In July 2015, I’d gone on holiday with my best friend, and on a whim, I bought part one of Bodacious Space Pirates. The title was unusual to pique my interest and it was only £5 so I figured that an impulse buy was justified. If you’d have told me then that it was one of the most LGBT and feminist friendly anime that I’ve ever watched, I would have laughed in your face.
For a series based on a manga called “Miniskirt Space Pirates”; the expectations weren’t high to say the least. While I was comforted slightly by the age rating on the DVD, previous experience had taught me to expect the worst- poorly executed fanservice and no real plot substance. But I was pleasantly surprised on both counts.

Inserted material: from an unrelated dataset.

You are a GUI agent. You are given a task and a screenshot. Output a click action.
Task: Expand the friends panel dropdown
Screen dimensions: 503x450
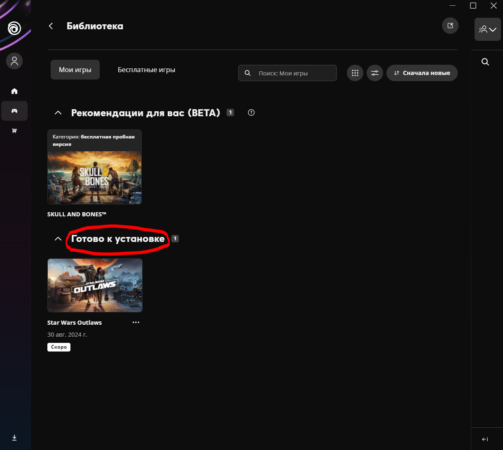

Bodacious Space Pirates, or Mouretsu Uchuu Kaizoku, is the story of Marika Katou, a young girl balancing life as a high school student and waitress simultaneously. She learns that her estranged father, Gonzaemon, had died on duty as a space pirate and it turns her life upside down. According to the Letter of Marque, a pirate’s licence, only the next of kin is allowed to take over the ship. So Marika decides to become captain of the Bentenmaru, so the Letter stays valid. The only problem is- will she be able to educate herself in the ways of piracy at the same time as getting an education?
Chiaki: the tsundere transfer student
The best thing about this series is that it doesn’t try too hard. A lot of series attempt to be appealing by shoehorning awkward fanservice in where it doesn’t belong. Because of this, it’s no secret that I’m not a massive fan of harem-type anime because the genre is incredibly guilty of going overboard on the sexy. But an advantage of the cast being largely female is that the chance of that is lower, and there’s more of a focus on friendship instead of romance. Bodacious Space Pirates could have easily gone down the sexy schoolgirl route, but instead it’s an innocent adventure. I can’t recall any upskirt shots, even in anti-grav.
This series’ strength lies in its women. From high school students, to pirates, to hackers and CEOs, they interact with each other perfectly. The majority of problems are solved by girls supporting each other and the rest are solved through the belief that they are capable enough to figure it out themselves. Through hard work and dedication, they prove themselves time and time again, especially in the case of Captain Marika, who doesn’t win every time but tries her hardest regardless. One of the best character developments is seeing Chiaki Kurihara, the aloof tsundere, opening herself up to the girls of Hakuoh Academy.
Look at that canon yuri.
And one of the most refreshing things of the series is the fact that not only is there only one confirmed relationship, but it’s between two girls. Keeping up the lack of sexualisation, both Jenny and Lynn (or Rin depending on your translation) are portrayed so well, with the overused idea of their relationship being ‘risqué’ or ‘inappropriate’ kept well away. The cast are understandably surprised, but they move on quickly. Rather than playing it for laughs, it is taken very seriously, and one of the driving motivations for an entire plotline.
While I initially watched Bodacious Space Pirates in the English dub, I would definitely recommend watching the sub instead. The English cast aren’t bad, especially as they include names like Greg Ayres and Monica Rial, but after the honeymoon period had ended and I started to look at the series critically, I realised that the quality had started to slip. This is especially in the case of Chiaki, as the emotion didn’t always show through. It is difficult with her character archetype, the type which acts indifferent, but sometimes it came across more monotone than anything else.
Odango: it’s a family thing
That being said, it’s a minor superficial detail. The anime itself is an enjoyable mixture of tropes, combining sci-fi and high school drama. For those looking for the classic beach episode, don’t worry – despite the space setting, they haven’t left it out, complete with training montage. Extra-curricular clubs are as prominent as ever, with the Hakuoh Yacht Club taking centre stage for several episodes. And like, most high school anime, there’s nothing like some healthy competition between rival schools. Mix in some political intrigue, the business aspect of piracy, and a couple of very unsubtle Sailor Moon references, and you have something for everyone.
To be completely honest, ‘lesbian space pirates’ were the only three words I needed to fall in love. I was lucky enough that the series followed through on its promises, surpassing my expectations and giving me everything I could have asked for.